# [Exercise text]
=== Section Start ===

Donors speak to the enduring impact of GDS.
Since its inception, the One GDS Community Crisis Fund has drawn support from every community constituency at all donor levels. The fund, which is committed to supporting families who have suffered economically as a result of COVID-19, will provide additional financial aid resources to keep our wonderful community whole. Additionally, a portion of the funds raised will be set aside for use at the Head of School’s discretion, to allow for maximum flexibility in addressing other needs that may arise for faculty, staff, and other members of the community as a result of this pandemic.
Along with their gifts, donors included comments that spoke to the mission-driven work of GDS, the dedication of our teachers, and the care given to our families. In this post and in the coming weeks, we’ll be sharing some of our favorite comments, in hopes that you will consider joining current families, faculty, alumni, alumni parents, grandparents, former faculty, and others by becoming a supporter of the One GDS Community Crisis Fund.

=== Section End ===

# [Records supplied]
=== Section Start ===

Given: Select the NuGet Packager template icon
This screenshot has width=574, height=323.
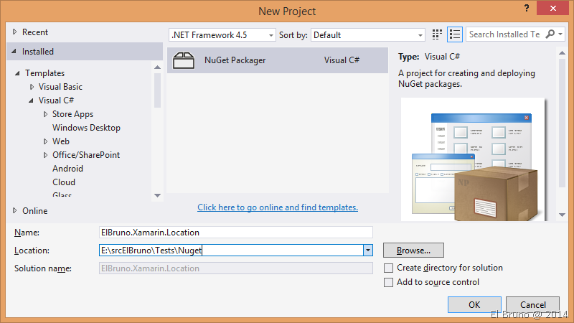Looking at the screenshot, I should pyautogui.click(x=184, y=60).
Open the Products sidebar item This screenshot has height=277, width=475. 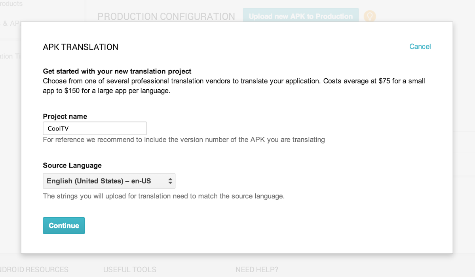[x=11, y=4]
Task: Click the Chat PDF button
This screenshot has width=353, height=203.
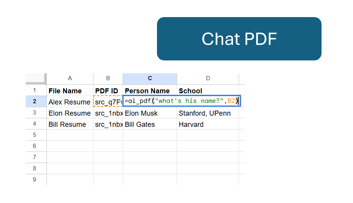Action: tap(239, 39)
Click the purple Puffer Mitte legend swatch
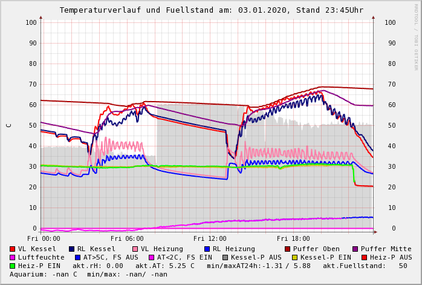The width and height of the screenshot is (422, 285). coord(355,249)
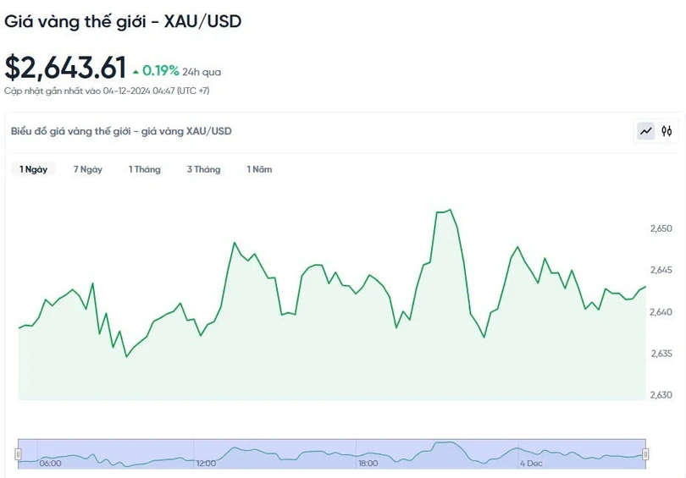Select the 7 Ngày time range
The width and height of the screenshot is (686, 478).
[88, 169]
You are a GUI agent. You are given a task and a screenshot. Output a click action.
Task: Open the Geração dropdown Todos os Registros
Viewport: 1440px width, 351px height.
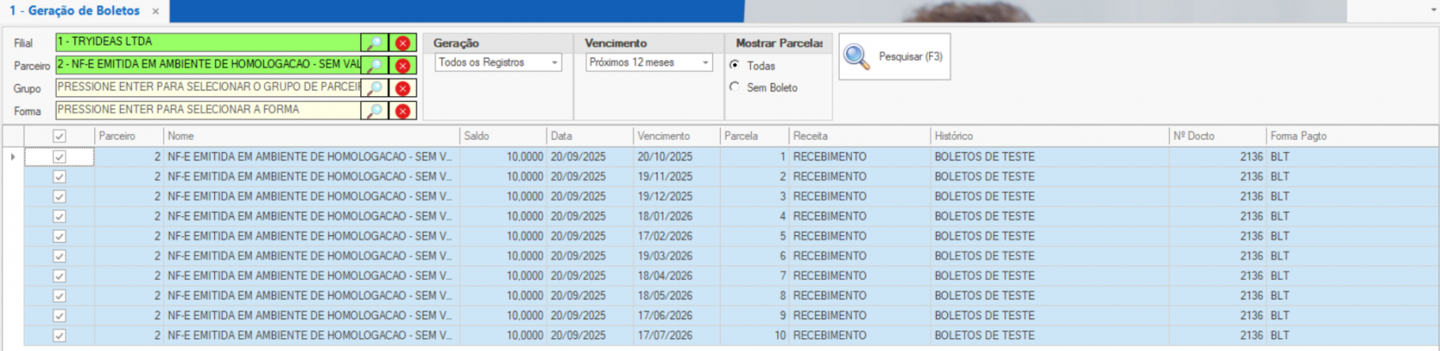pyautogui.click(x=498, y=63)
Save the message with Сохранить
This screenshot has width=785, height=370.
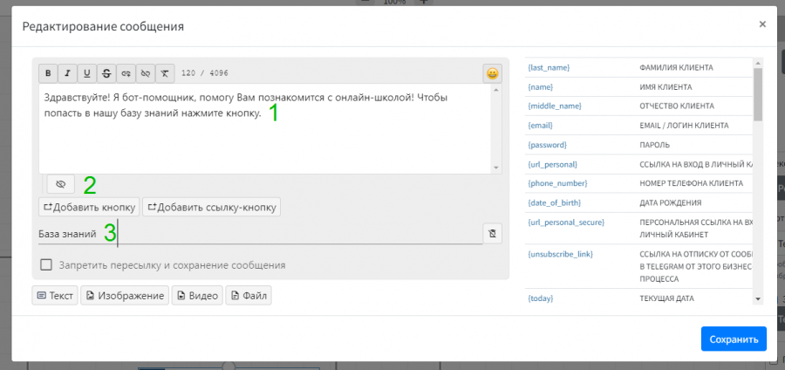point(733,339)
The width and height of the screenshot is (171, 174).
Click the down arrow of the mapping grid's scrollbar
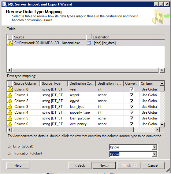point(162,125)
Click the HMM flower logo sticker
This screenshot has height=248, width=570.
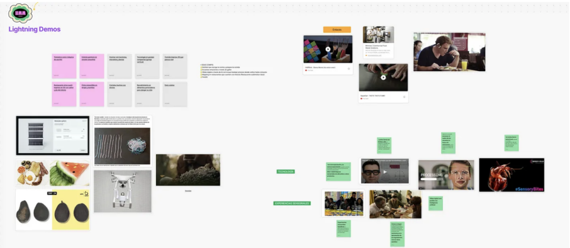click(x=22, y=11)
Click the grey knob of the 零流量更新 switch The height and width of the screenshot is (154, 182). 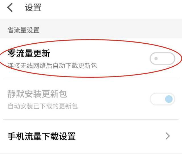[x=156, y=58]
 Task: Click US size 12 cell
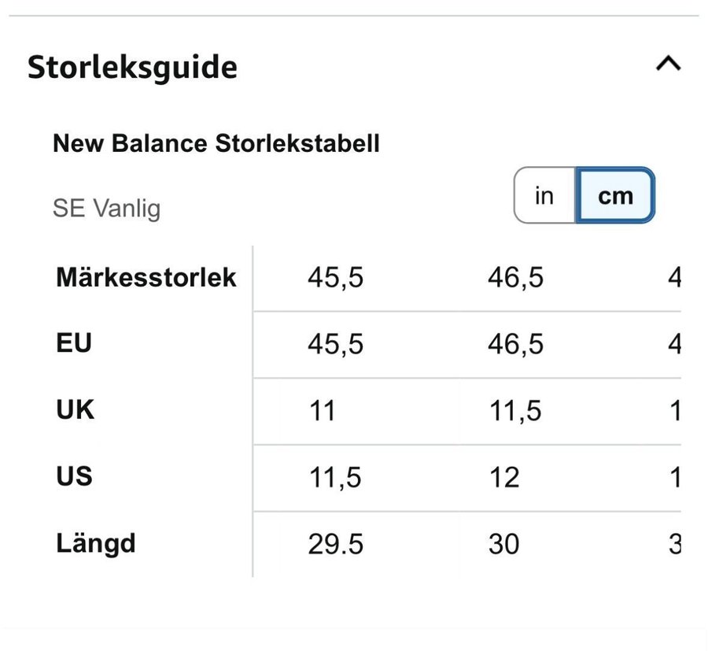point(503,477)
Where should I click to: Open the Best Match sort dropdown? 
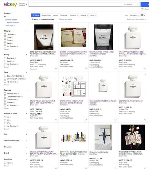coord(134,15)
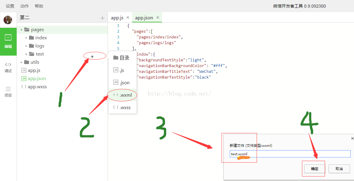Expand the index folder
This screenshot has width=354, height=181.
coord(26,38)
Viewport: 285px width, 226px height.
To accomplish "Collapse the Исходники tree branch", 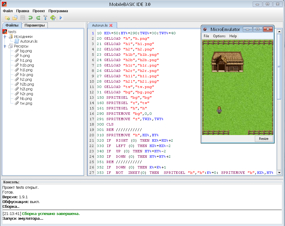I will 5,36.

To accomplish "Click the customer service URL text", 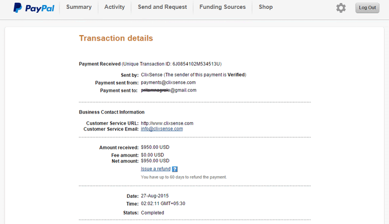I will click(x=167, y=123).
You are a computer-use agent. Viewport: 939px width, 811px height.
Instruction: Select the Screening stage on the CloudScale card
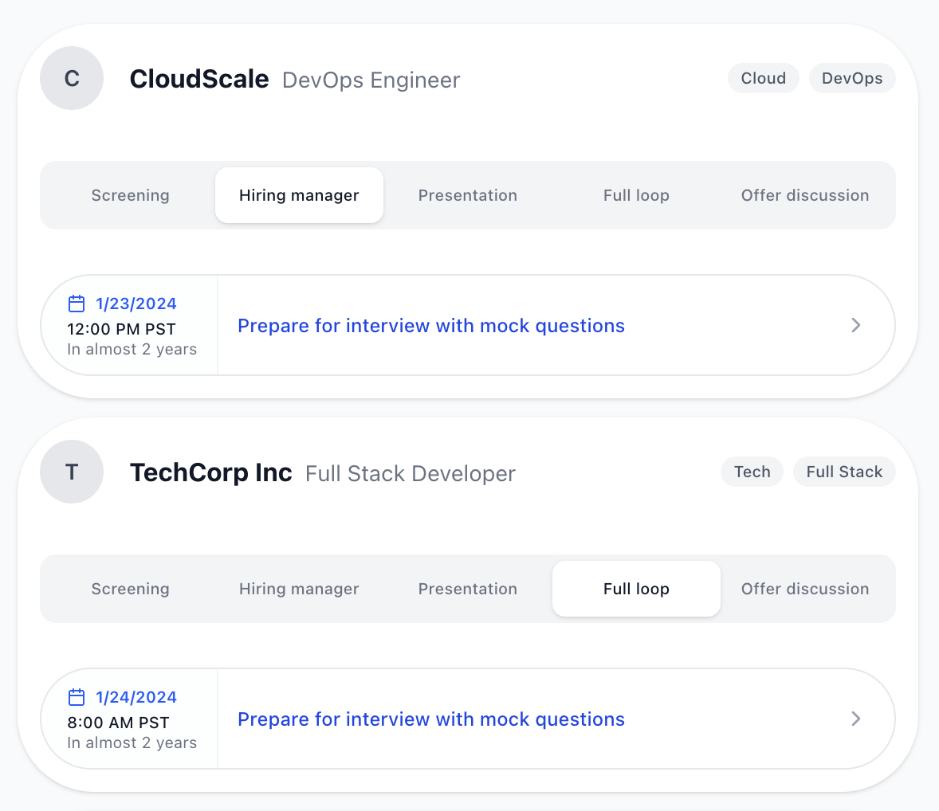click(130, 195)
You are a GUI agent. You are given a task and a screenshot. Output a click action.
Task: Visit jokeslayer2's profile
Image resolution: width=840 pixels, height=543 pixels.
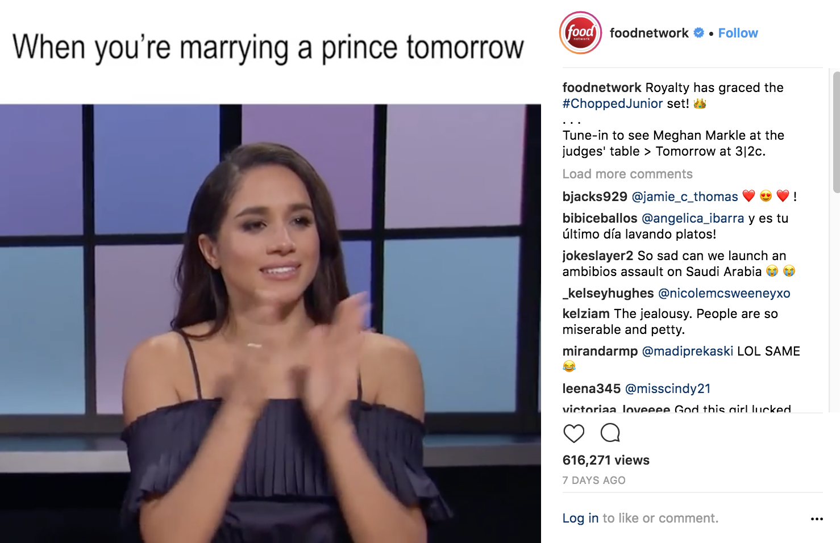(598, 256)
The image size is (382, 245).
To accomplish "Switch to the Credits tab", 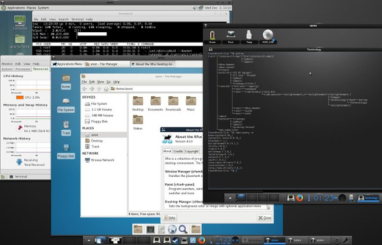I will tap(178, 151).
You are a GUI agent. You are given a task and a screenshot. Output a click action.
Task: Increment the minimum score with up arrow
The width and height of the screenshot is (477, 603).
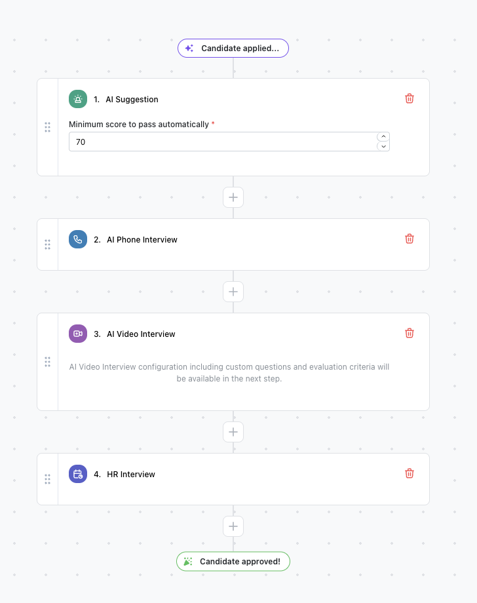[x=383, y=136]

=== Section End ===

In the text about the crisis fund, what is a portion of the funds raised set aside for?

# [The answer]
Use at the Head of School's discretion